-- Problem description --
Whenever a line in the listing contains "with", copy that line.

-- Data section --
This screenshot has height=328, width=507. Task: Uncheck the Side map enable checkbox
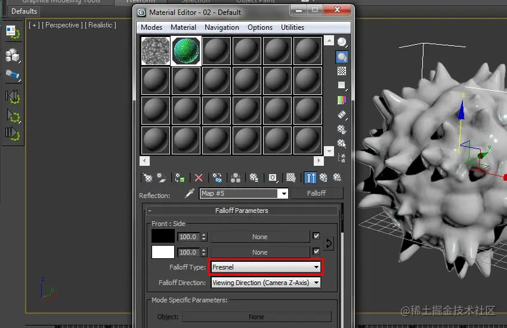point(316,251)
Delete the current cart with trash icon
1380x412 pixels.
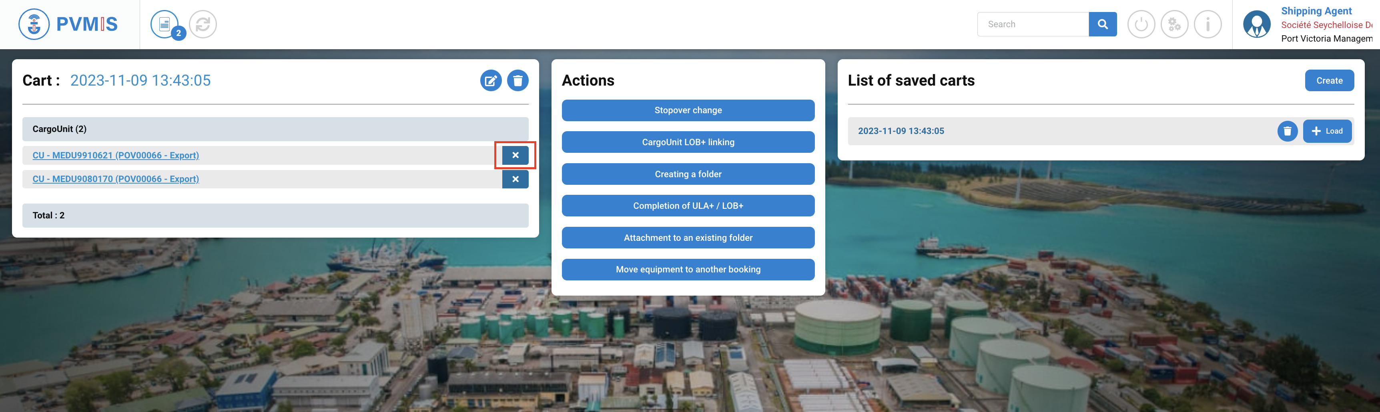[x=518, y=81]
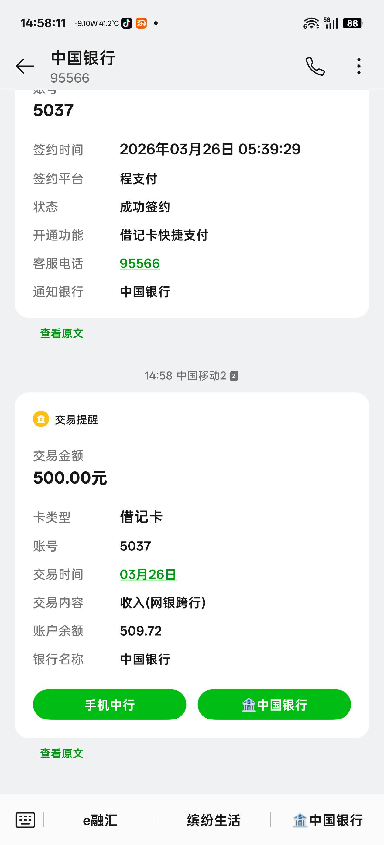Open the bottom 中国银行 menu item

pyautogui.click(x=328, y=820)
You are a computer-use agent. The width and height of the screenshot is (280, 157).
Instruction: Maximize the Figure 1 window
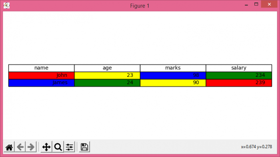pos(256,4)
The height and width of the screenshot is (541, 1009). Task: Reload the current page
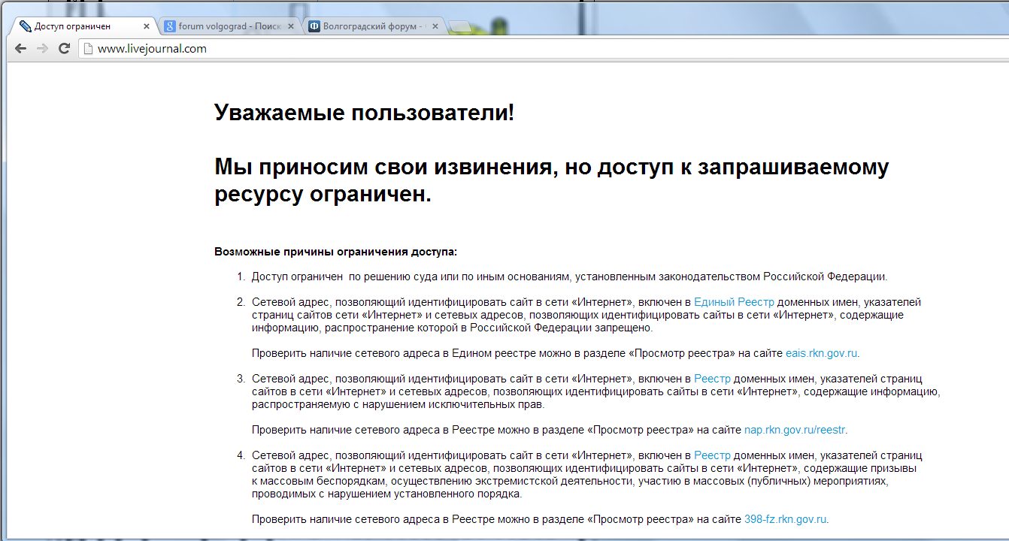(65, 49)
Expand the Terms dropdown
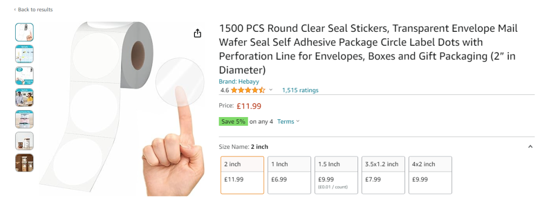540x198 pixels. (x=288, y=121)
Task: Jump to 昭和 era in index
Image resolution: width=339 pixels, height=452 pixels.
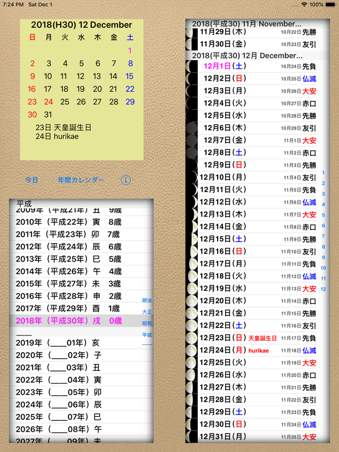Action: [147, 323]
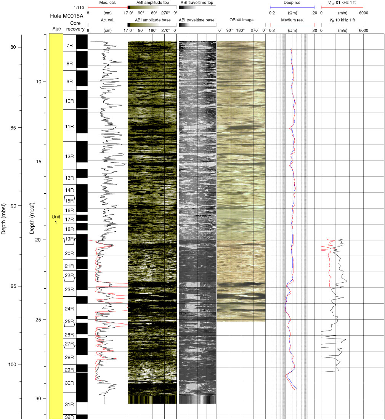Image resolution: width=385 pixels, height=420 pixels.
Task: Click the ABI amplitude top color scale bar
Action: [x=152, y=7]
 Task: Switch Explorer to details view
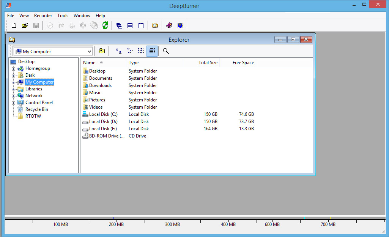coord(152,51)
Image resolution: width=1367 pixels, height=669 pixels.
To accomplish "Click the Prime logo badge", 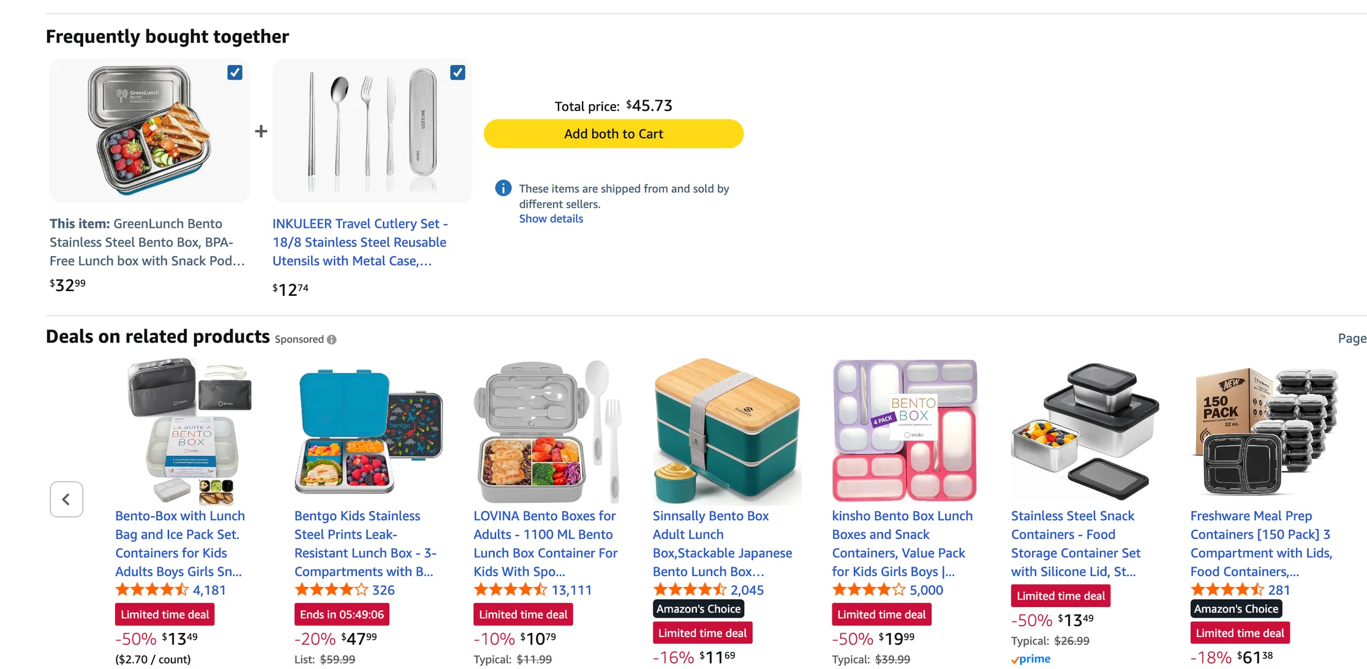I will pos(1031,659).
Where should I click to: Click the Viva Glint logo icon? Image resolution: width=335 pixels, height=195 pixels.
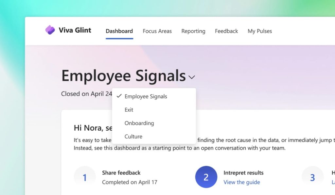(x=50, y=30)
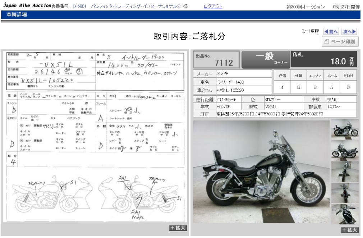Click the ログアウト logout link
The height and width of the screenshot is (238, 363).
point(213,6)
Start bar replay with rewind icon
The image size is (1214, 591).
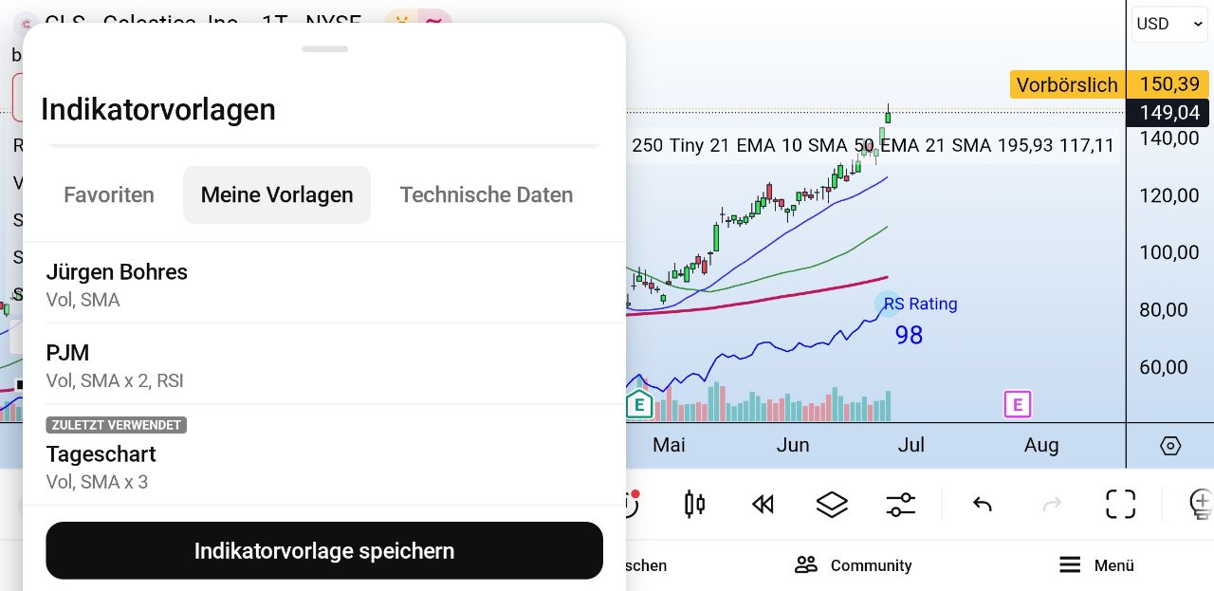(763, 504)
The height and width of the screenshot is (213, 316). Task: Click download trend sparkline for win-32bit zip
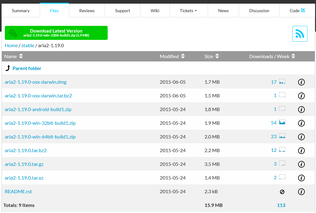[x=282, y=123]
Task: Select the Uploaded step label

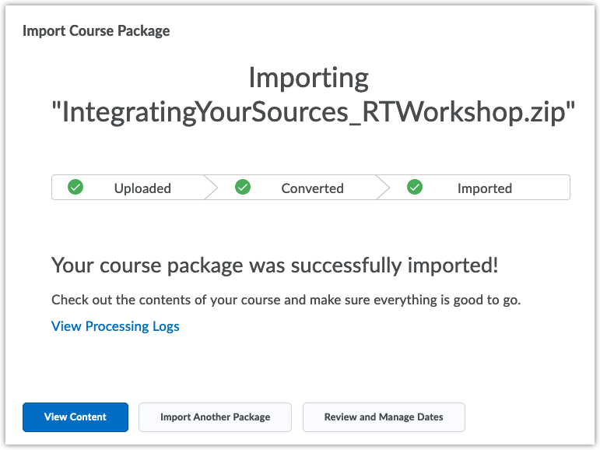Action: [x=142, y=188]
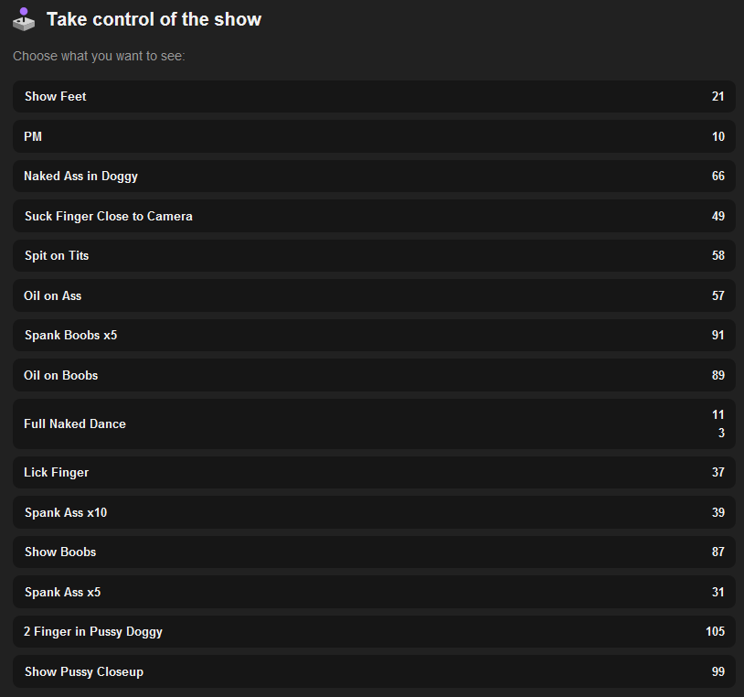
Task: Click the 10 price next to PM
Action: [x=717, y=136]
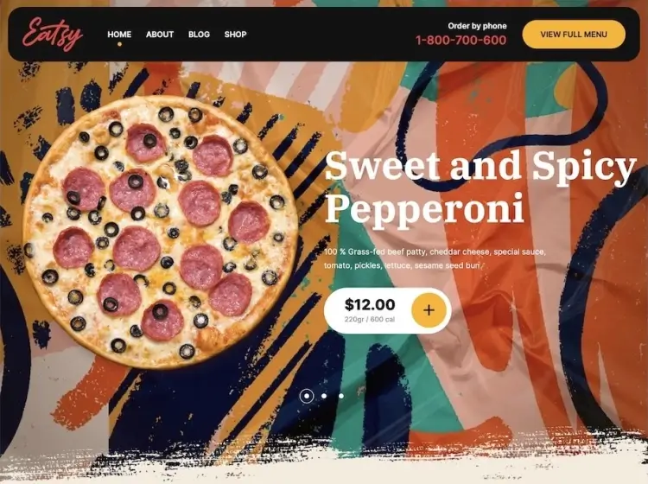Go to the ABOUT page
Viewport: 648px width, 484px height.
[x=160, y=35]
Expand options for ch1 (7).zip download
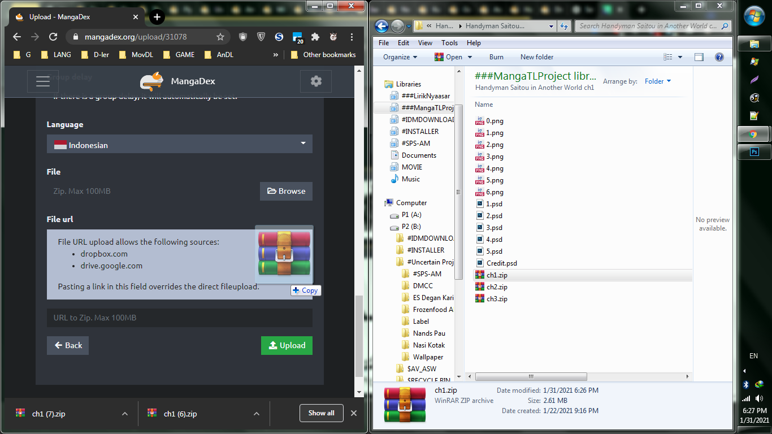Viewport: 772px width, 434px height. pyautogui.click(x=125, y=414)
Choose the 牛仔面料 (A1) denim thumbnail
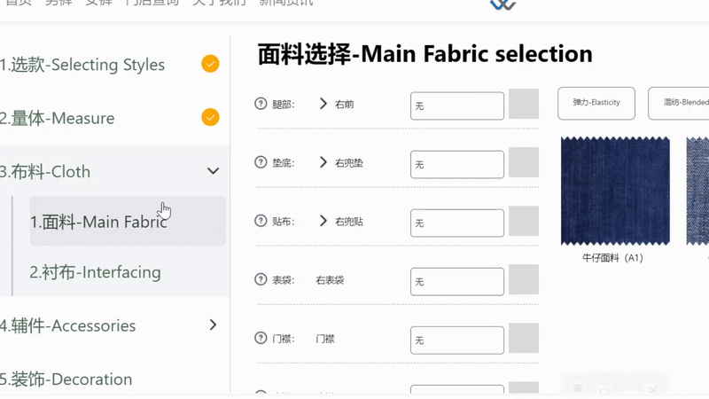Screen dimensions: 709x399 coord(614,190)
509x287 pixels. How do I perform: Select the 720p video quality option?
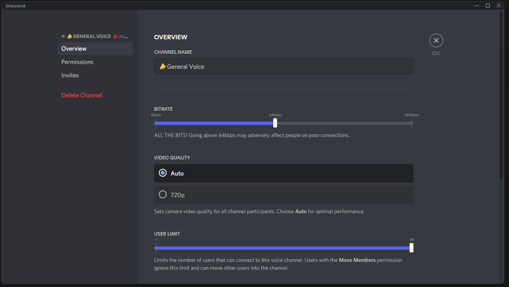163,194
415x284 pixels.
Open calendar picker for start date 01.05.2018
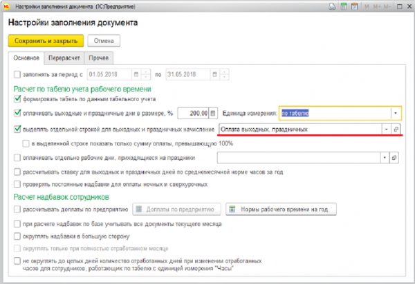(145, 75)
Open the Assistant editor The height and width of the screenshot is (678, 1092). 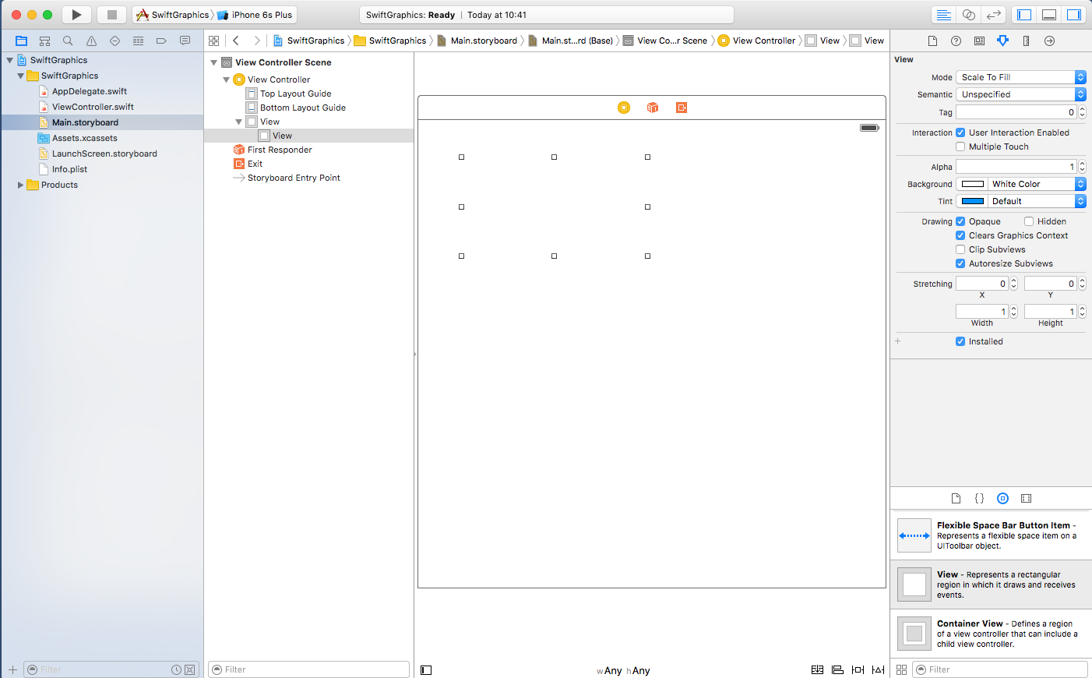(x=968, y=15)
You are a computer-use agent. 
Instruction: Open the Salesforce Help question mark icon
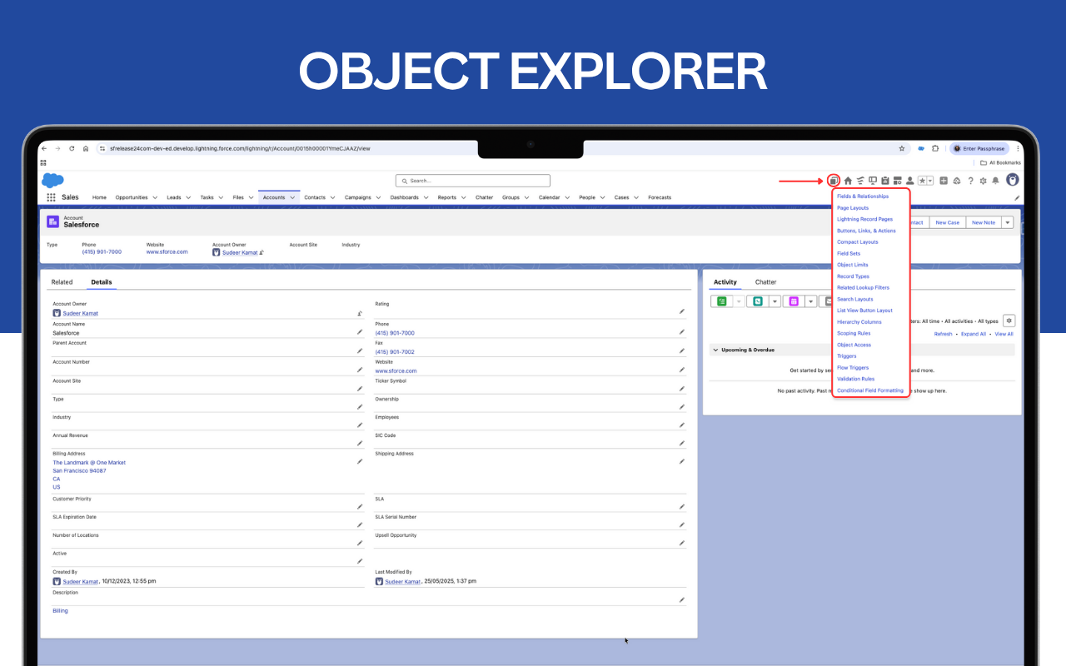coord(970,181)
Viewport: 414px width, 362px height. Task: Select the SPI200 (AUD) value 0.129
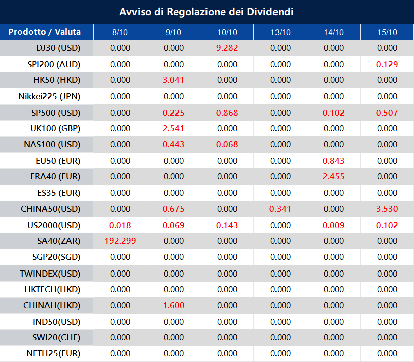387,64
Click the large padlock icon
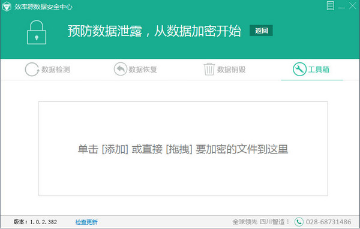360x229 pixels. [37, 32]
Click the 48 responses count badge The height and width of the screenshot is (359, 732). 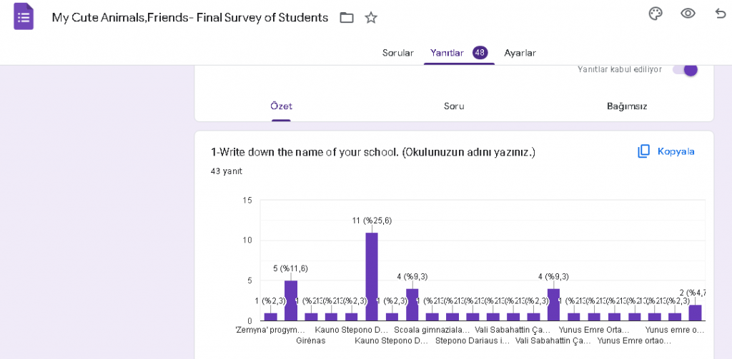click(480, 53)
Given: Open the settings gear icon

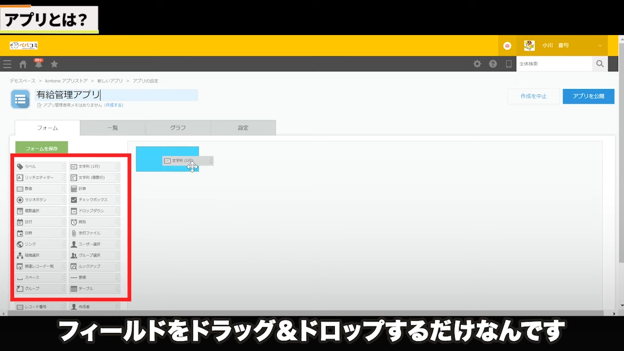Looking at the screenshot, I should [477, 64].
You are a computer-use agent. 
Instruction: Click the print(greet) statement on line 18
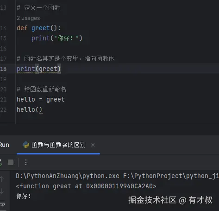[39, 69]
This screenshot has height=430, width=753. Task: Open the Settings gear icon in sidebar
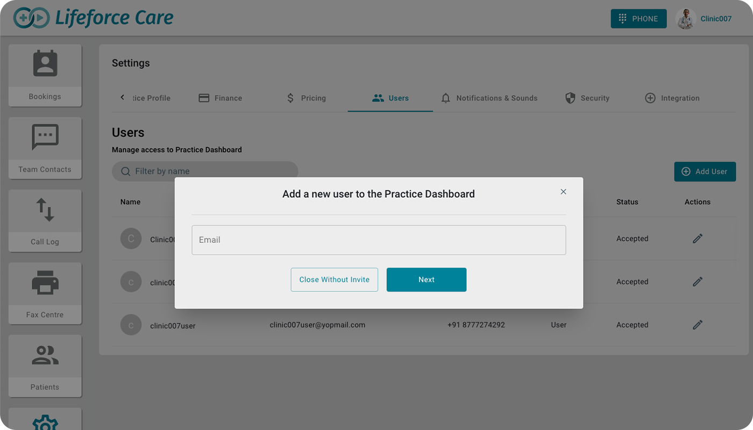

-- Exercise result --
Delete the current cart with trash icon
Start bar replay with rewind icon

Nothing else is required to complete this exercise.